▶ Work to be completed
Copy, word for word, the line containing "Політика конфіденційності (967, 2112)" and each line that follows it in the entries below; pictures do not belong in the copy.

Segment Start: Supplied records

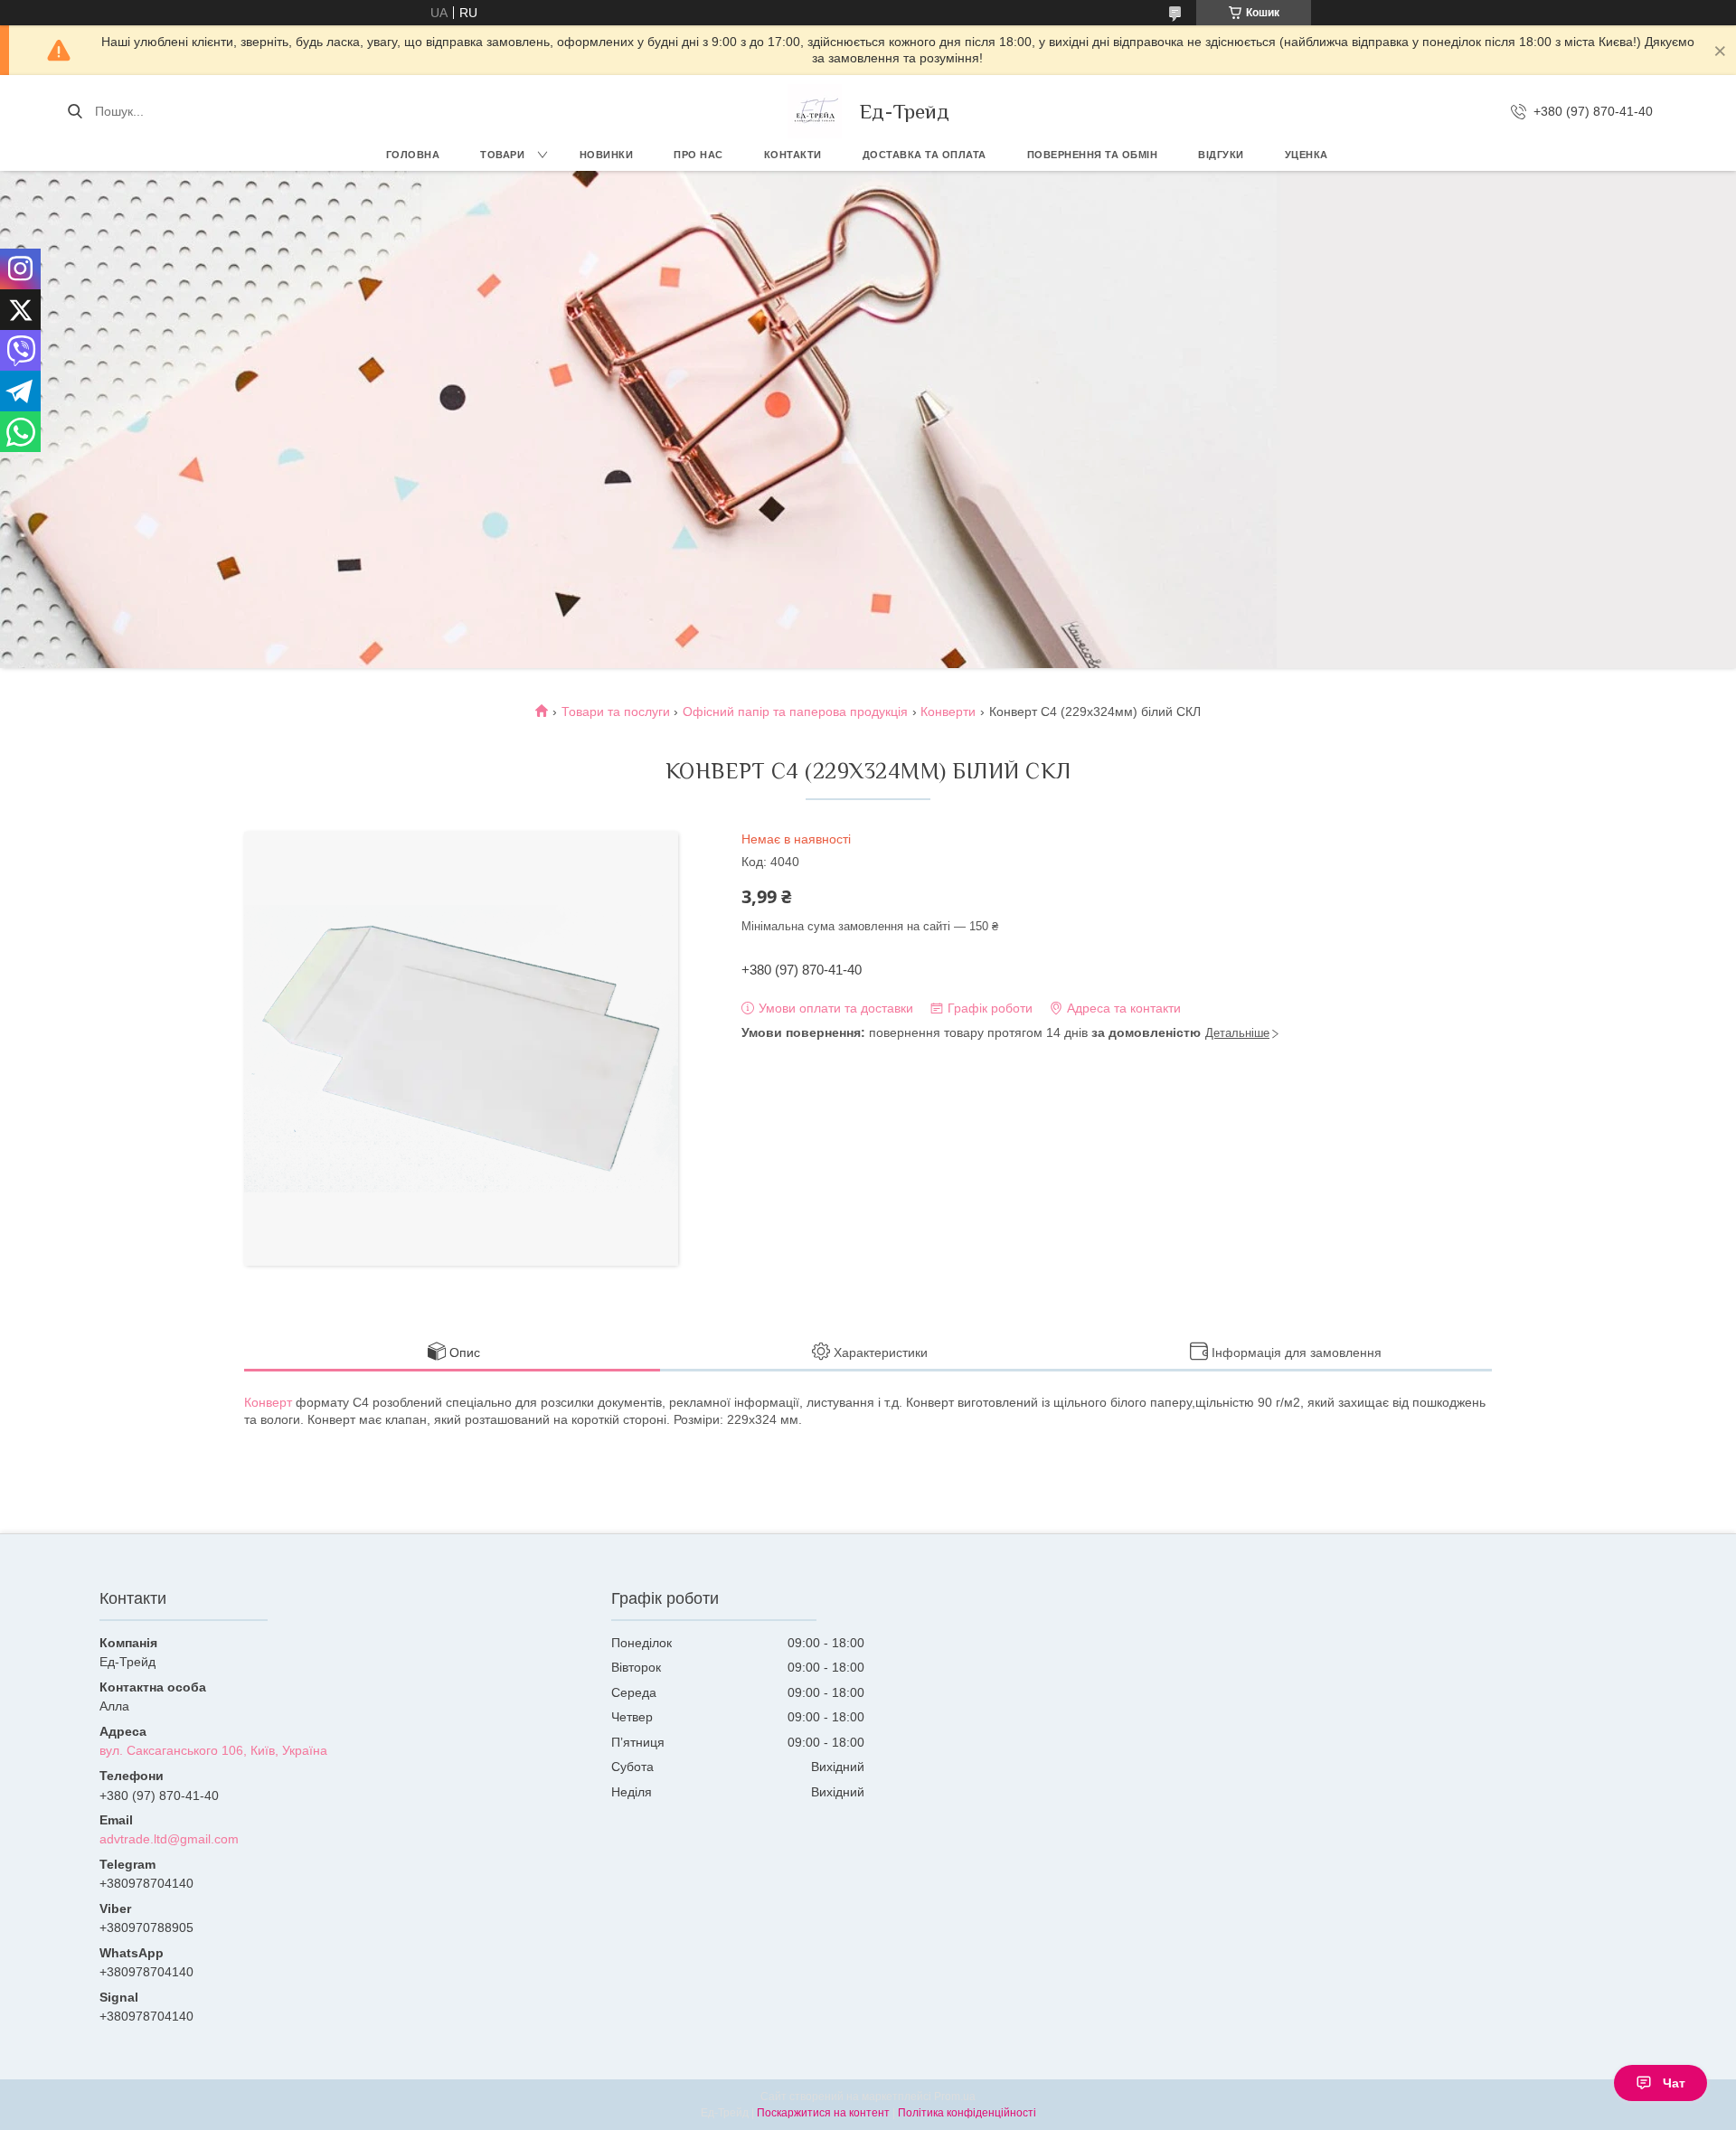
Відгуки (1221, 154)
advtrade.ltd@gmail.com (169, 1839)
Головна (413, 154)
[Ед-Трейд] (815, 111)
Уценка (1306, 154)
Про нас (698, 154)
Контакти (793, 154)
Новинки (607, 154)
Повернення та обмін (1092, 154)
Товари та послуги (615, 711)
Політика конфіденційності (967, 2112)
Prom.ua (955, 2096)
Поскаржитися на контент (823, 2112)
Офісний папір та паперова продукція (795, 711)
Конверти (948, 711)
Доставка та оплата (924, 154)
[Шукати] (74, 111)
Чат (1674, 2083)
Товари (502, 154)
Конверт (268, 1402)
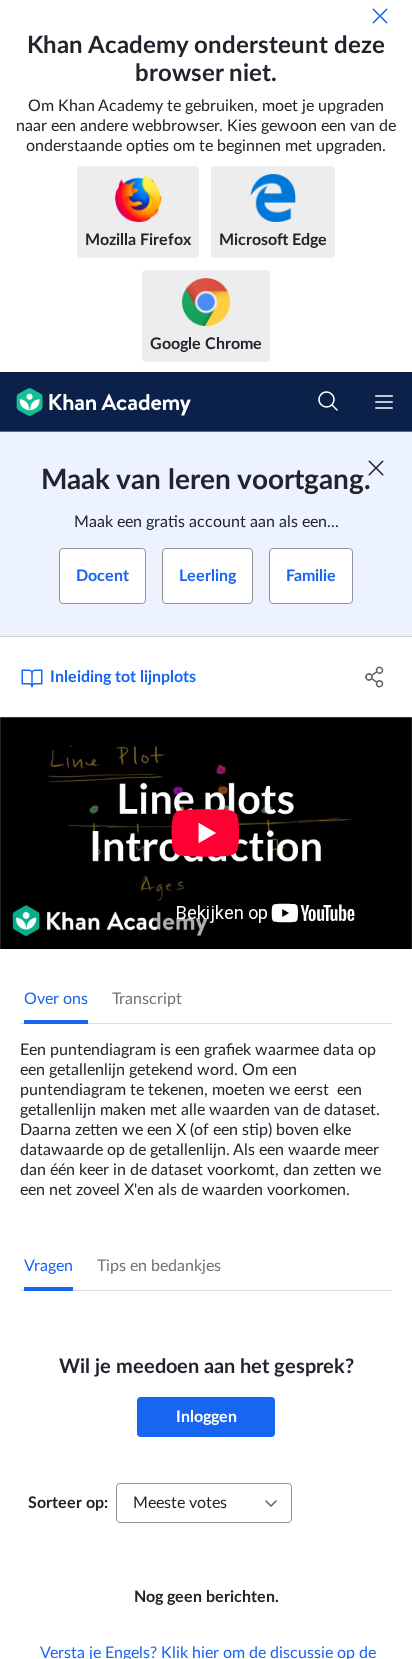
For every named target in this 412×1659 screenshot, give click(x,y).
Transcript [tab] (147, 999)
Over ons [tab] (56, 999)
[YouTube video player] (206, 833)
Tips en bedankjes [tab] (159, 1266)
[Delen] (374, 677)
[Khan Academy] (95, 402)
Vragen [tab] (48, 1266)
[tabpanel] (206, 1112)
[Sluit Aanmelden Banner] (376, 468)
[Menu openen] (384, 402)
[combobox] (204, 1503)
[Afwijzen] (380, 16)
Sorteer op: (68, 1503)
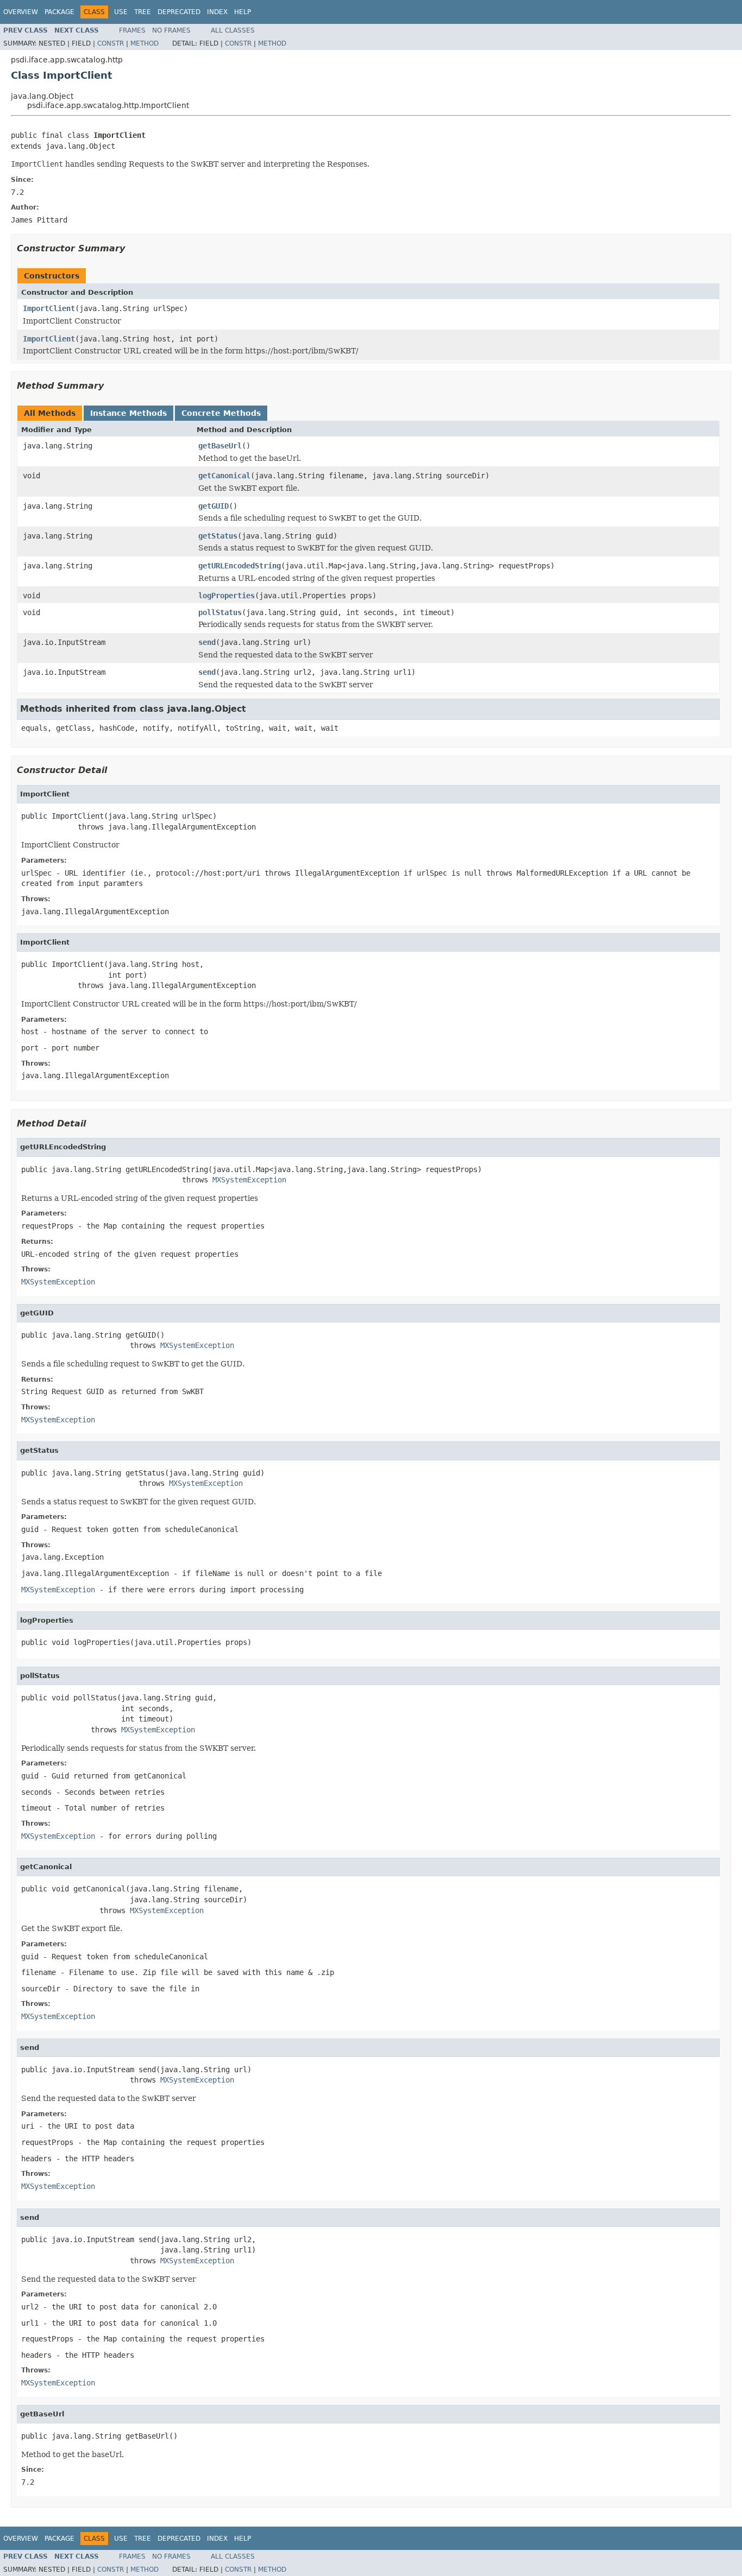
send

Segment End: Supplied records

▶ Expected answer
Політика конфіденційності (967, 2112)
Prom.ua (955, 2096)
Поскаржитися на контент (823, 2112)
Офісний папір та паперова продукція (795, 711)
Конверти (948, 711)
Доставка та оплата (924, 154)
[Шукати] (74, 111)
Чат (1674, 2083)
Товари (502, 154)
Конверт (268, 1402)
For every named target in this 412×1659 screenshot, give click(x,y).
Transcript [tab] (147, 999)
Over ons [tab] (56, 999)
[YouTube video player] (206, 833)
Tips en bedankjes [tab] (159, 1266)
[Delen] (374, 677)
[Khan Academy] (95, 402)
Vragen [tab] (48, 1266)
[tabpanel] (206, 1112)
[Sluit Aanmelden Banner] (376, 468)
[Menu openen] (384, 402)
[combobox] (204, 1503)
[Afwijzen] (380, 16)
Sorteer op: (68, 1503)
send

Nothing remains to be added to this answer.